Aim of the exercise: Output the line containing "The image size is (1124, 1119)." and all subsequent lines of the listing below, copied exactly, with no other lines.

Listed records:

=== Section Start ===

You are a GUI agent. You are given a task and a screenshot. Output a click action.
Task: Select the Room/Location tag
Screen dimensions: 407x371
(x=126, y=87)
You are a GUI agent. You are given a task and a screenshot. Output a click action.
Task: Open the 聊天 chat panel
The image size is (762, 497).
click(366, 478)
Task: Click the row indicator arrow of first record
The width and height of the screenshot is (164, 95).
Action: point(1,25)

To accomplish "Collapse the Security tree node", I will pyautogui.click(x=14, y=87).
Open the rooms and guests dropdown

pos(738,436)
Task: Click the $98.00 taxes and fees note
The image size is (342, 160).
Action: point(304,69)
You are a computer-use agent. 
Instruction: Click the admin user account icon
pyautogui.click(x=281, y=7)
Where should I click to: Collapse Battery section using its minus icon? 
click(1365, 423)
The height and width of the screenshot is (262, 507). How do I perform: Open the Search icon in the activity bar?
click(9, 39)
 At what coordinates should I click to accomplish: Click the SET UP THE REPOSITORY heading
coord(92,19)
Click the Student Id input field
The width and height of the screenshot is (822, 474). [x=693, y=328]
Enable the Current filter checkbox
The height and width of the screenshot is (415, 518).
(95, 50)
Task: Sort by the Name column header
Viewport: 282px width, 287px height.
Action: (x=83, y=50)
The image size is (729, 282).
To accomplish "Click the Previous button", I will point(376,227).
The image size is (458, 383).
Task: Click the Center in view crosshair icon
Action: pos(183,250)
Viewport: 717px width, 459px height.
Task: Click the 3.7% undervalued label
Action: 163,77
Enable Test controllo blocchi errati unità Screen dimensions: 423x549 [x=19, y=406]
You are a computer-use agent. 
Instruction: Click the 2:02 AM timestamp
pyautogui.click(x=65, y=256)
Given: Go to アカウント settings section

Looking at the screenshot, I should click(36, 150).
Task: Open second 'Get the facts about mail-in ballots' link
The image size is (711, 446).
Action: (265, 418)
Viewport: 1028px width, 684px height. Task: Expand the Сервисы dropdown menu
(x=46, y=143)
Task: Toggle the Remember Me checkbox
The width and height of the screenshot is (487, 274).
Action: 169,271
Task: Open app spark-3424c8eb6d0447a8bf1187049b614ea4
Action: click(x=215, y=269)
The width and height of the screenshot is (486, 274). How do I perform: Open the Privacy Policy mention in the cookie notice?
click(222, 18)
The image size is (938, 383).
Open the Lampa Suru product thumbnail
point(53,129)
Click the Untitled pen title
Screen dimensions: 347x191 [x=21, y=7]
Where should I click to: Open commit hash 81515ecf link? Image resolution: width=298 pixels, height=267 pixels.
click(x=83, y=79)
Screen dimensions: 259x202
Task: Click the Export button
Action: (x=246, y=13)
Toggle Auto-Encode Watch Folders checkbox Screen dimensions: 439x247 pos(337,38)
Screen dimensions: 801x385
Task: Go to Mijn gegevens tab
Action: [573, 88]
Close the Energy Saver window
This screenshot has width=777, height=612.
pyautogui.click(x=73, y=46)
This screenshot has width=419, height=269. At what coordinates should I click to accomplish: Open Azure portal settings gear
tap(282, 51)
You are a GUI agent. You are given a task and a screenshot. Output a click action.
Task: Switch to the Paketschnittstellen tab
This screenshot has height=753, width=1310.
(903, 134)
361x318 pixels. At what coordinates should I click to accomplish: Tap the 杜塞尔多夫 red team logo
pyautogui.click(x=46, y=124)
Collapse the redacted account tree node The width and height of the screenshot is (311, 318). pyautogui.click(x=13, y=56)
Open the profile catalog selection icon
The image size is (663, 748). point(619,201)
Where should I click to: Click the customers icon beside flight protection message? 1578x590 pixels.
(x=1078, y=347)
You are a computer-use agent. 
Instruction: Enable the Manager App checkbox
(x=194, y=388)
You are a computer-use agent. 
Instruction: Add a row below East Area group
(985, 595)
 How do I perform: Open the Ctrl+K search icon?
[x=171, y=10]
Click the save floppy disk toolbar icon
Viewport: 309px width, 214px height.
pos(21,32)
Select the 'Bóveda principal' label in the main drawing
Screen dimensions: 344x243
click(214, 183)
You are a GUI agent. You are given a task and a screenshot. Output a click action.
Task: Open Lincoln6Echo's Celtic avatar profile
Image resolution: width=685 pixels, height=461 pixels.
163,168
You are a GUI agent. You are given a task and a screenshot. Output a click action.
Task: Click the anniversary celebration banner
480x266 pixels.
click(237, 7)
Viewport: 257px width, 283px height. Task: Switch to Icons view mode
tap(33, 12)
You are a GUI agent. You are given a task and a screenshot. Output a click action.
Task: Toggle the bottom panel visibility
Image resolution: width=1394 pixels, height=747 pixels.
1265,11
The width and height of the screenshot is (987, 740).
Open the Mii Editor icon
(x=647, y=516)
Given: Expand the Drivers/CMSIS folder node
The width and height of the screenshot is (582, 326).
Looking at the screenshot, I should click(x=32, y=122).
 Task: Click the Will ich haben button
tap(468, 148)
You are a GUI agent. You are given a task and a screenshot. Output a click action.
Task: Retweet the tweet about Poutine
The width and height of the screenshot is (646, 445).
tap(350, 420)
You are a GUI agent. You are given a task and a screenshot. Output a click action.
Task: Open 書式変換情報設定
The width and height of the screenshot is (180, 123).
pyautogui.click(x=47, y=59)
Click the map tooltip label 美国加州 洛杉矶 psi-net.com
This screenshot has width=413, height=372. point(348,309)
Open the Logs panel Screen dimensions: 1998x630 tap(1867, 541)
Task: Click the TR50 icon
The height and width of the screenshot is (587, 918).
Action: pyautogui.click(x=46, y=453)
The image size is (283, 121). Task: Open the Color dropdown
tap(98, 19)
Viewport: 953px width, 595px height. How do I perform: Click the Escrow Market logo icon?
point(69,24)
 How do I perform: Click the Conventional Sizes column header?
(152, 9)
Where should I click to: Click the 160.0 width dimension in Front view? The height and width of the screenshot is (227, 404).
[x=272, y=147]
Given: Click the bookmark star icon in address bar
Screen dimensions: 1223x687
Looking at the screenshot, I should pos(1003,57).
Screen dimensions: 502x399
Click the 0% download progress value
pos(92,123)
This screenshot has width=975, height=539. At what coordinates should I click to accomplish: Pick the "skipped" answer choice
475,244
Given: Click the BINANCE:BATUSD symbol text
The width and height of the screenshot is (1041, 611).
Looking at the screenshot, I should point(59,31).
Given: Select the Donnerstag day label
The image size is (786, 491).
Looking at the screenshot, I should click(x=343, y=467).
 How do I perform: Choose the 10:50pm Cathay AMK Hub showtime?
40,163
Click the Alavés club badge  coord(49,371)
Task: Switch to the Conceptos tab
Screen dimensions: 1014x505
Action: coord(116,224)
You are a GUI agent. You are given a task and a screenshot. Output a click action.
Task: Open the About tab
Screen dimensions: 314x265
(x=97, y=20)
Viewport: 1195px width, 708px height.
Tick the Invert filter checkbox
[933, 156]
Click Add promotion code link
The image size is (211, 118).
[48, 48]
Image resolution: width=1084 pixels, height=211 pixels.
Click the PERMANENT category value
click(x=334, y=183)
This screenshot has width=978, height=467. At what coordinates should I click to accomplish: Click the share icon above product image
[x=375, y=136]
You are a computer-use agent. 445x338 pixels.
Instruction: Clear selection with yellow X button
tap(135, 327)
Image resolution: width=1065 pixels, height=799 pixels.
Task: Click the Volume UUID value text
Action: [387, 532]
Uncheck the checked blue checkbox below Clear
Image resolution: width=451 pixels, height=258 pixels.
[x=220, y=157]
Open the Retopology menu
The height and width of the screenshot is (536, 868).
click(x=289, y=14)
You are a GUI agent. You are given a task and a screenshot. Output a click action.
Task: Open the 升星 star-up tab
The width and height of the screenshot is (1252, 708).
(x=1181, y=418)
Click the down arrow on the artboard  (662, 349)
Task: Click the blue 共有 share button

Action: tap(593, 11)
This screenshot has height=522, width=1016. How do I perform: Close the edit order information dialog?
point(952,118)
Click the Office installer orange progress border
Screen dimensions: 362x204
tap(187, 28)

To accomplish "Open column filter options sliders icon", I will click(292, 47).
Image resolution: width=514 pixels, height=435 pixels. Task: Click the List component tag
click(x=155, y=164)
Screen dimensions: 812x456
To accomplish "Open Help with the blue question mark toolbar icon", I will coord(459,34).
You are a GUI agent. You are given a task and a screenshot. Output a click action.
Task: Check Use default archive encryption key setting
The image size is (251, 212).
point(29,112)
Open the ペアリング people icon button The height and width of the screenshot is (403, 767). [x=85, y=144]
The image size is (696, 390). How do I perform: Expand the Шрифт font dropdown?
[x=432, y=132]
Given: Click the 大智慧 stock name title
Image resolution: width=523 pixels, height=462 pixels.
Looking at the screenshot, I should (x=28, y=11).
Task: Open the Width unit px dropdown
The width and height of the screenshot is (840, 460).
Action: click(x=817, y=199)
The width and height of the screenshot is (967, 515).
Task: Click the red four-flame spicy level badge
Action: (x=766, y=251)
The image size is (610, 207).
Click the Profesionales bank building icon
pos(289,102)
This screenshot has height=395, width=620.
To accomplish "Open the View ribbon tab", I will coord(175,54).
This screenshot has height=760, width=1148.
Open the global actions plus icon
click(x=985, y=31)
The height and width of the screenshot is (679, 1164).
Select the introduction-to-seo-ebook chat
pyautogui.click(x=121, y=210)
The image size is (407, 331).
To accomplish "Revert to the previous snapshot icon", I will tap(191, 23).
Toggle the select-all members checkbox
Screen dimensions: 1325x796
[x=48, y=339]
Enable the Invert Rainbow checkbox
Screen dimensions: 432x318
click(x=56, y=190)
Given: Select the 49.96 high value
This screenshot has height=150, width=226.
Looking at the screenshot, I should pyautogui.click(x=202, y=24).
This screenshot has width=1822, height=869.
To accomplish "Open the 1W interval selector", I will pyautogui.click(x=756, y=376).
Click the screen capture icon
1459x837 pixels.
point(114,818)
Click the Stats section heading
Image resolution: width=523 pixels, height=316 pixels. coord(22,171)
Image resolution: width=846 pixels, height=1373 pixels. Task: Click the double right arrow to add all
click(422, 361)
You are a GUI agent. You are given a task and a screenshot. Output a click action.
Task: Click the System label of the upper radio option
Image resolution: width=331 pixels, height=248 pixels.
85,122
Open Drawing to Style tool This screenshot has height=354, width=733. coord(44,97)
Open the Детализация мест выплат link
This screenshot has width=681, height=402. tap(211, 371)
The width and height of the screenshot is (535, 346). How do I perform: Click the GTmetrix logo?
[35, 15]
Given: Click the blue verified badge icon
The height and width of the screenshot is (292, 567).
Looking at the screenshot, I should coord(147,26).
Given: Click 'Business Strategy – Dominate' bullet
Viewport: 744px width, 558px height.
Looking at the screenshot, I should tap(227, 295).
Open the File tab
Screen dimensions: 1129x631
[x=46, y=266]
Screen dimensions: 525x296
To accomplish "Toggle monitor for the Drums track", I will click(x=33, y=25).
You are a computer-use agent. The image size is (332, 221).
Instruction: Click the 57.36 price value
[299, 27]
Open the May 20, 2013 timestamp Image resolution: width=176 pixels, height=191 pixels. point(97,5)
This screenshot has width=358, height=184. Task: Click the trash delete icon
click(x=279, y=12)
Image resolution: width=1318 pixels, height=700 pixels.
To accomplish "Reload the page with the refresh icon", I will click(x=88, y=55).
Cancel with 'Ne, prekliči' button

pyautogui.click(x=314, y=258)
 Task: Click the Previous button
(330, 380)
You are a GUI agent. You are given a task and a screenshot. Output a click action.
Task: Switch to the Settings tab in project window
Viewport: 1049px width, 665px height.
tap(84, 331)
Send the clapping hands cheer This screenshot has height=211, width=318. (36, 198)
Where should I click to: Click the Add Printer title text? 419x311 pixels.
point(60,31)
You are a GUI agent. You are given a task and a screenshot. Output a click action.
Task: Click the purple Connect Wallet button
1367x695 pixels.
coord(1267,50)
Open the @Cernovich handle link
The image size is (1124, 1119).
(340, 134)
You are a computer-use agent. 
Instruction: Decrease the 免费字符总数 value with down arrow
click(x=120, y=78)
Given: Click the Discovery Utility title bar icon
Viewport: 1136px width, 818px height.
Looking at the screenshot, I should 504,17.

=== Section End ===

Exercise answer:
The image size is (1124, 1119).
(340, 134)
You are a computer-use agent. 
Instruction: Decrease the 免费字符总数 value with down arrow
click(x=120, y=78)
Given: Click the Discovery Utility title bar icon
Viewport: 1136px width, 818px height.
Looking at the screenshot, I should 504,17.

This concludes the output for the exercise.